Pixel coordinate grounding data:
Segment Open
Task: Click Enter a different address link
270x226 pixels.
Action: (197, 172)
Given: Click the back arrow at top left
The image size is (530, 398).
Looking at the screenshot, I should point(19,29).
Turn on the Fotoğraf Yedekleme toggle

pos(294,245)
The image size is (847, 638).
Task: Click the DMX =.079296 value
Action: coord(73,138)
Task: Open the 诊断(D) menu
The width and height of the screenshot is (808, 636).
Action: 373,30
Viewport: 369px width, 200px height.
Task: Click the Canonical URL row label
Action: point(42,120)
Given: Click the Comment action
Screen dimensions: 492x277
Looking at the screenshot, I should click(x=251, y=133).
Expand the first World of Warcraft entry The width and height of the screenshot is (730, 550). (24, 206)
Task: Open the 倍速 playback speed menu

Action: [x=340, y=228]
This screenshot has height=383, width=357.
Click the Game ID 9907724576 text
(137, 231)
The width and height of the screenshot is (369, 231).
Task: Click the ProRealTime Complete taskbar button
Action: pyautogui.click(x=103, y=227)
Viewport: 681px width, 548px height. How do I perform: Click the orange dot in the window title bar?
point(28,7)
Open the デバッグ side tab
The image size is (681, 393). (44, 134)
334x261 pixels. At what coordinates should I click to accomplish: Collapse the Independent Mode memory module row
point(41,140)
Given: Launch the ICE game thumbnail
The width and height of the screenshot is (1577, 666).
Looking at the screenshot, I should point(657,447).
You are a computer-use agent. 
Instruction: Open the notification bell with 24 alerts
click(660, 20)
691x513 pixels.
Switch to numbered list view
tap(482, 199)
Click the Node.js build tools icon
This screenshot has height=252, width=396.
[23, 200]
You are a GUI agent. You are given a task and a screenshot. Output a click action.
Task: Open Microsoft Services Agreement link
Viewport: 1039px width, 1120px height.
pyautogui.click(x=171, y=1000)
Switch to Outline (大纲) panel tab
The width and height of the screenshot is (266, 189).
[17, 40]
Segment Closed
Task objective: Repeat exactly the lines above, starting with the line that contains "Click the Node.js build tools icon" and ending with the last line, both included, and nothing else.

Your solution:
Click the Node.js build tools icon
This screenshot has height=252, width=396.
[23, 200]
You are a GUI agent. You are given a task and a screenshot. Output a click action.
Task: Open Microsoft Services Agreement link
Viewport: 1039px width, 1120px height.
pyautogui.click(x=171, y=1000)
Switch to Outline (大纲) panel tab
The width and height of the screenshot is (266, 189).
[17, 40]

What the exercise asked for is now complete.